Leandro Iamin : A Rua Javari é um saco

Luiz Fernando Bindi, amigo geógrafo, dono de texto e sensibilidade raras e de um rombo de saudade em meu coração, era desses torcedores de verdade do Juventus. E quando digo “de verdade”, não o comparo aos que só tem o Moleque Travesso como clube – estes poucos e adoráveis e necessários seres na contramão da cidade -, mas àqueles que são capazes de se emocionar na Rua Javari e levar esta emoção até o travesseiro, lá pela meia-noite.

Rua Javari futebol Juventus

Boa parte do público eventual do estádio juventino não carrega nem a dor nem a delícia para fora do bairro. Ok, talvez a delícia, com filtro de fotografia e uma mente livre de culpa. Vai ao planetário, não ao estádio. Descola-se do mundo real para experimentar um ácido do bem. Consome, sem contrapartida, o capital intangível do clube paulistano que mais conseguiu preservar o que sempre teve de essencial.

Pois a essência do Juventus é essa coisa pequena, mesmo. O futebol moderno, cantado em ódio pela sua torcida, está matando o futebol, não o clube grená, que nunca foi uma de suas vítimas preferenciais. Nunca foi campeão paulista nos anos, sei lá, 20 ou 30, não era um império que definhou graças a forças ocultas de uma nova Era, e sua figura hoje raquítica não é diretamente ligada ao colapso moral, estético e econômico do futebol.

O Juventus é vítima de sua cidade, célula esquizofrênica que subverte o bairrismo necessário olhando para uma globalização distópica e transforma grafiteiro em pichador. Em um ambiente saudável, seria o Moleque Travesso um entre cinco, ou sete, talvez nove clubes nanicos na cidade, besuntados de autoestima e temperos próprios – no sentido figurado, não essa chatice de canoli.

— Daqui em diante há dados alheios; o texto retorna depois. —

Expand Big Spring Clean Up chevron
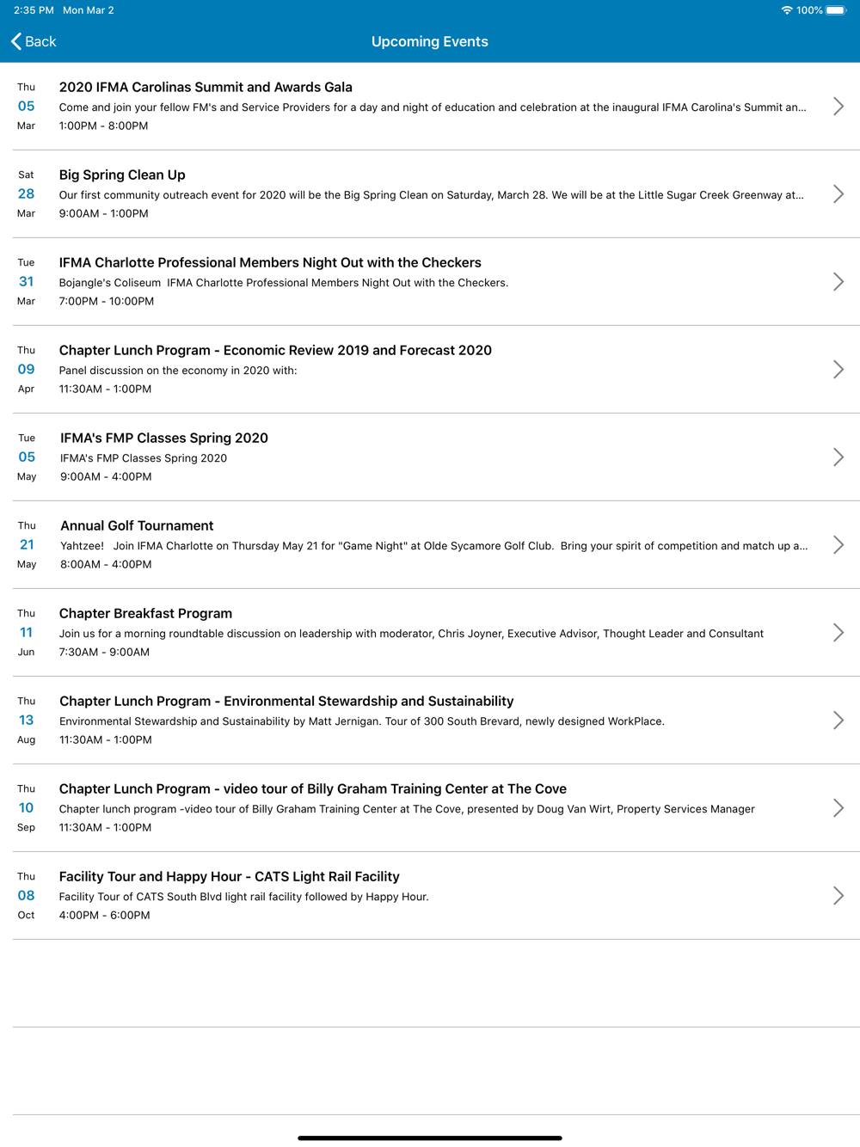The width and height of the screenshot is (860, 1147). click(x=839, y=194)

Bastava três ou quatro mil abnegados, e outros, vá lá, cinco mil torcedores de fato e uns outros 10 mil adeptos por morar no mesmo bairro. 4+5+10, 19 mil pessoas no universo de um time, em camadas distintas de apoio. Multiplicando por cinco, dá quase 100 mil. Ou seja, bastava 1% da cidade resistir ao trio-de-ferro e ter um time pequeno para fazer viver, e teríamos uma outra textura futebolística na cidade, com outras cores vivas. Não haveria de ser difícil em uma cidade sã. Buenos Aires, com toda sua política pró-superclasico, tem muito mais que isso.

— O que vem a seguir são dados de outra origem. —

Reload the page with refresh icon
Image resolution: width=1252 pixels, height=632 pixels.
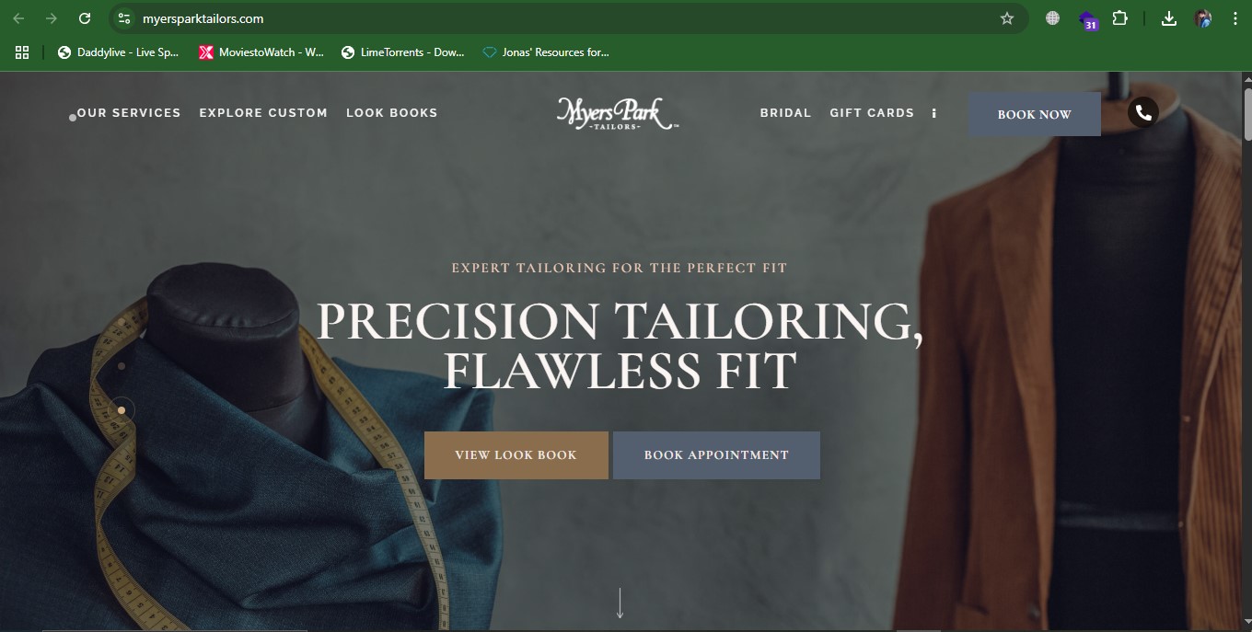85,18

A matemática não estava nos planos do escriba, mas a filosofia sim. O Juventus enfrentou o Corinthians pela semifinal do torneio de jovens mais inchado do Brasil, uma feira de pequenas negociatas impossível de ser assistida. A Rua Javari lotou nas quartas-de-final. Luca, o filho do nosso Xico Pati, enfim conheceu um estádio, e foi o do Juventus nessa Copinha. Por que a simpatia e o pertencimento nunca são mais fortes que uma especulação sobre o Drogba? O que falta para esta camisa ser mais que simpática-mas-sem-intimidades? Isso não diz mais sobre a cidade que sobre o futebol? O Juventus na Javari em uma jornada de exceção com arquibancada de raiz é o domingo de sol, sem garoa, de uma gente viciada em tédio e em segunda-feira.

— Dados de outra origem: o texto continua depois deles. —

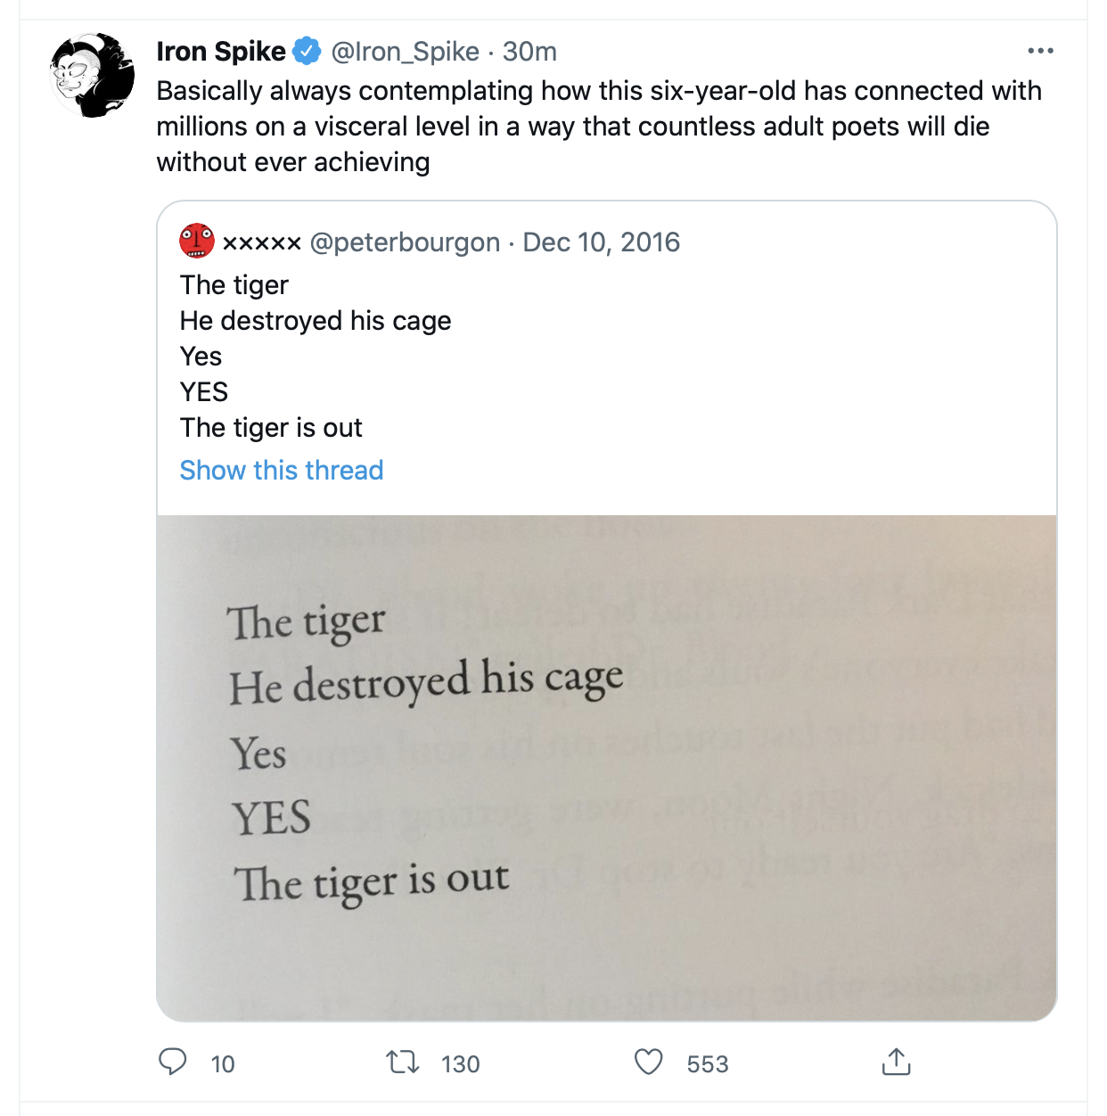This screenshot has width=1107, height=1116.
Task: Click the reply speech bubble icon
Action: pyautogui.click(x=172, y=1062)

E que o juventino não seja nem pareça simpático ao visitante que acha que é mandante, consumidor acrítico sem semancol. Torcer é o ato de identificar-se, ninguém atura jogador babaca porquê (quase) ninguém se enxerga como tal, e se não der para entender que torcer para o Juventus é uma frustração, uma merda, uma rotina de jogos horríveis e times medonhos e jogadores com pressa de ir embora e angústia com o que o time pode ser e não é, então não deu para ter uma “experiência de futebol de raiz”. Ou vive-se o Juventus com pacote completo, ou é melhor ir para a Arena Corinthians.

E o futebol é isso, mesmo, mais jogos bons que ruins, mais times fracos que fortes, mais jornadas frustradas que campeãs. São Paulo é que tentou ser diferente e só ter time bonitão, inteirão, times-nações para milhões. Nem time médio tem vez. Vinte anos atrás a Portuguesa era finalista do brasileirão, e hoje está para perder o estádio. E daqui 20 anos, qual gigante deixará de ser gigante?

Desse mal o Juventus não morre. Talvez o matem de outra forma, afogado em paternalismo barato por exemplo. Já é, salvo o Nacional da Barra Funda, um animal sem iguais de espécie para interagir. Mutilam o Juventus e o querem festivo na jaula do zoológico. É por isso que acho a Rua Javari, hoje, um saco.